■ EXERCISE TASK:
Reproduce the records word for word, starting at the line containing "Given: Click Info link next to Default action" and ending at the end of the records, with the pictures left out.

■ DATA ROWS:
--- Start ---
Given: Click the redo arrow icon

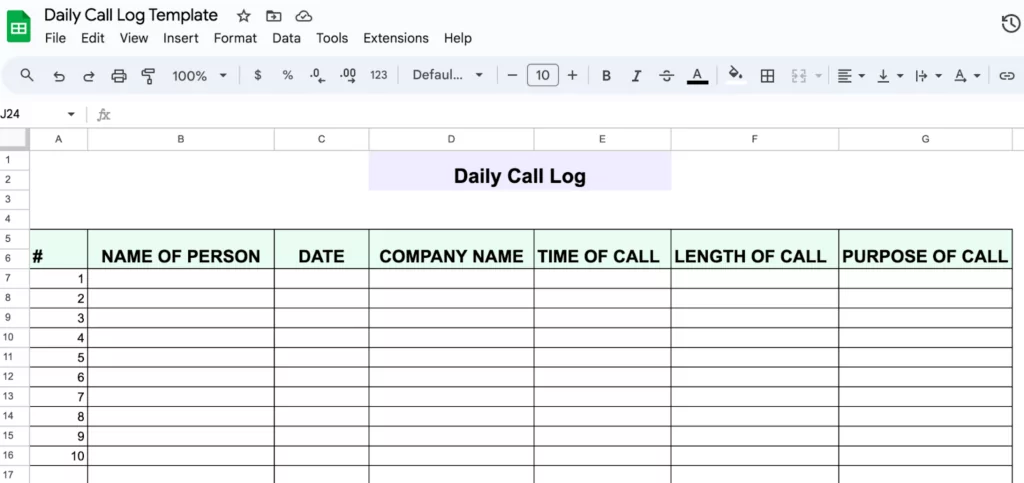Looking at the screenshot, I should pyautogui.click(x=88, y=75).
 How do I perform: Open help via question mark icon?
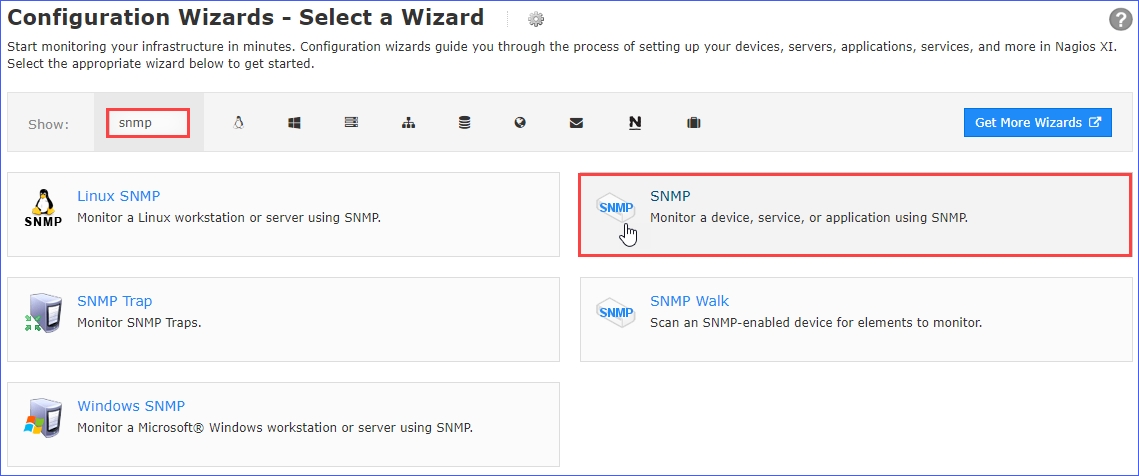[1120, 20]
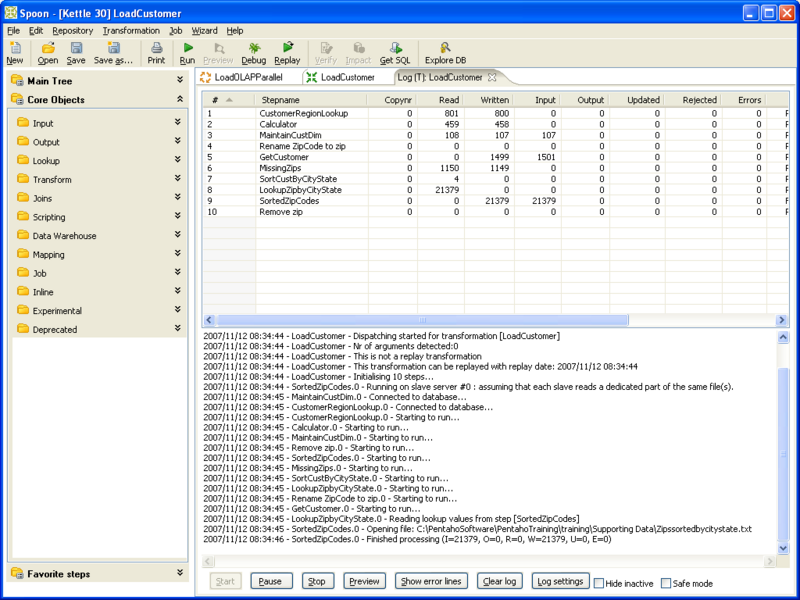Toggle the Safe mode checkbox

(663, 583)
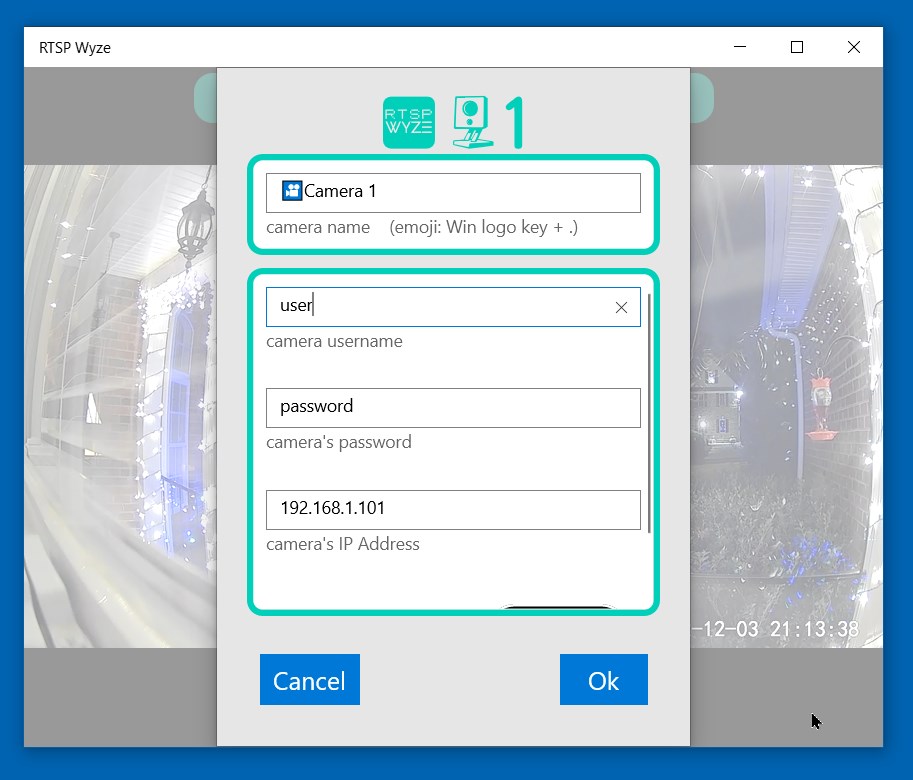Screen dimensions: 913x780
Task: Clear the username using the X icon
Action: 623,306
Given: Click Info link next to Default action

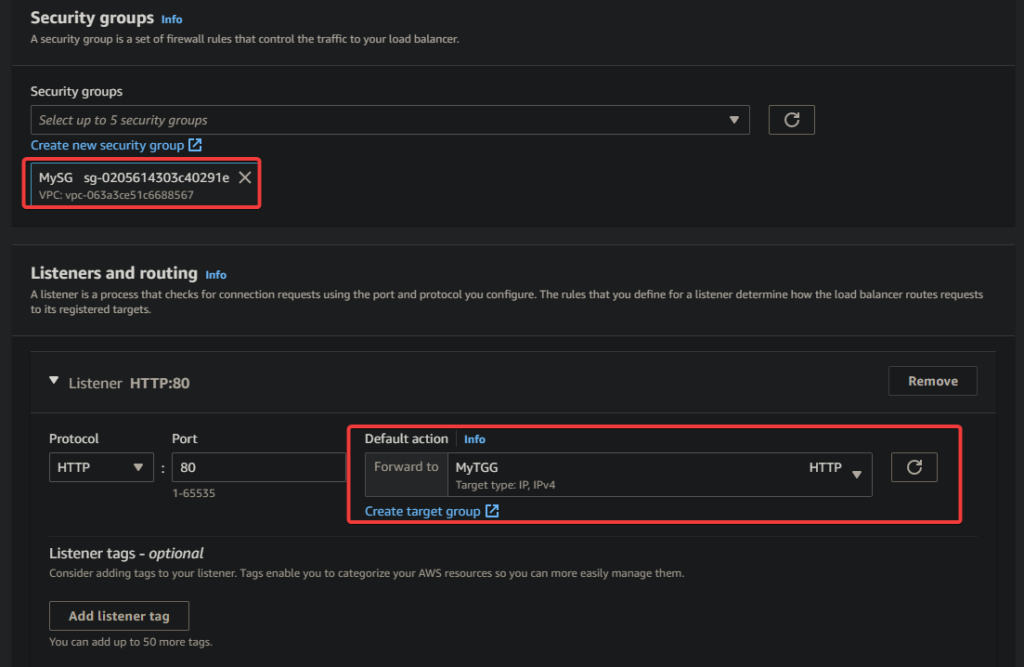Looking at the screenshot, I should (475, 439).
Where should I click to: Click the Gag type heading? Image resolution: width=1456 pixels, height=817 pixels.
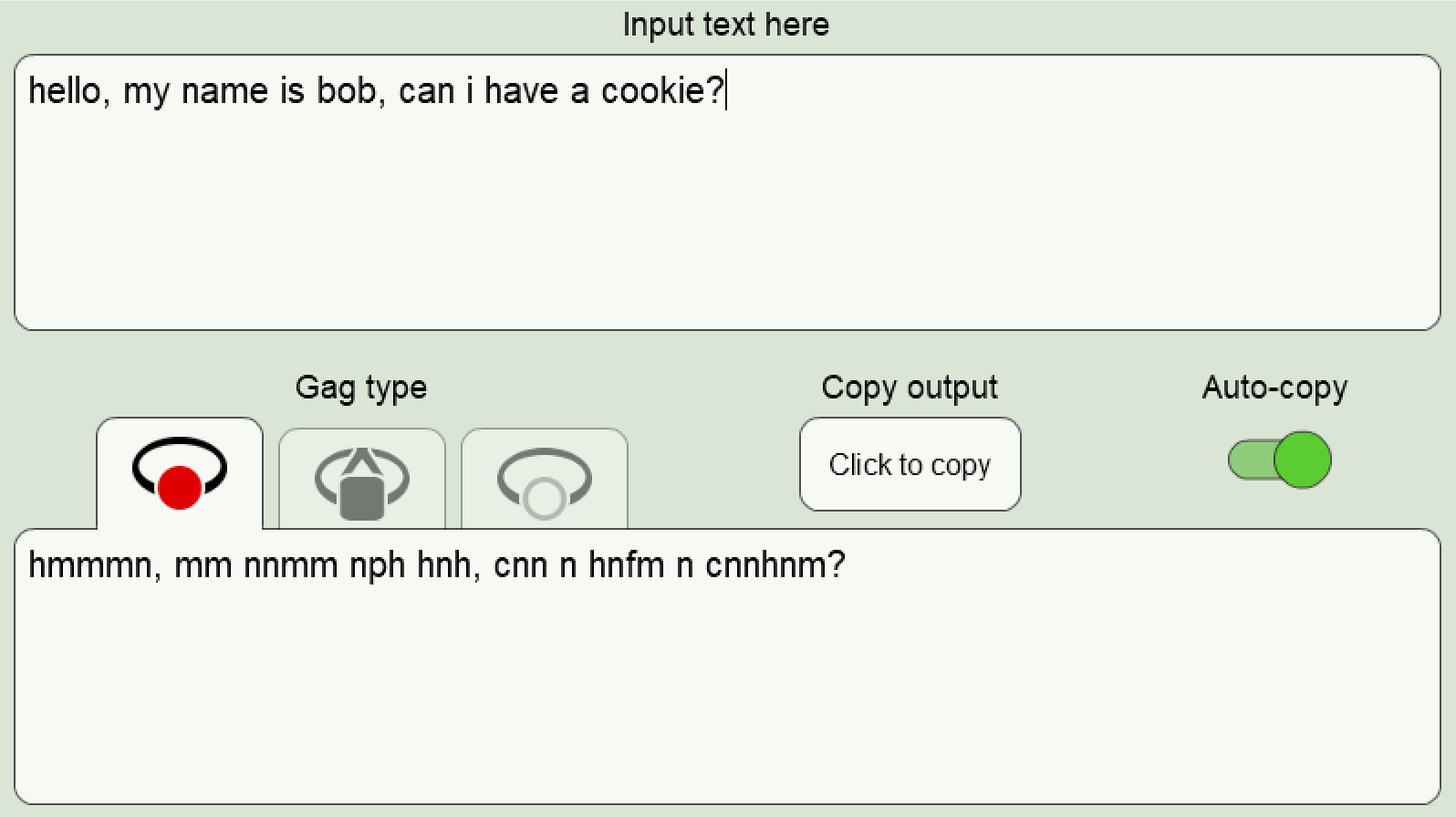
--- End ---
■ RESULT FOR THIS TASK:
Given: Click Info link next to Default action

Looking at the screenshot, I should (475, 439).
Where should I click to: Click the Gag type heading? Image resolution: width=1456 pixels, height=817 pixels.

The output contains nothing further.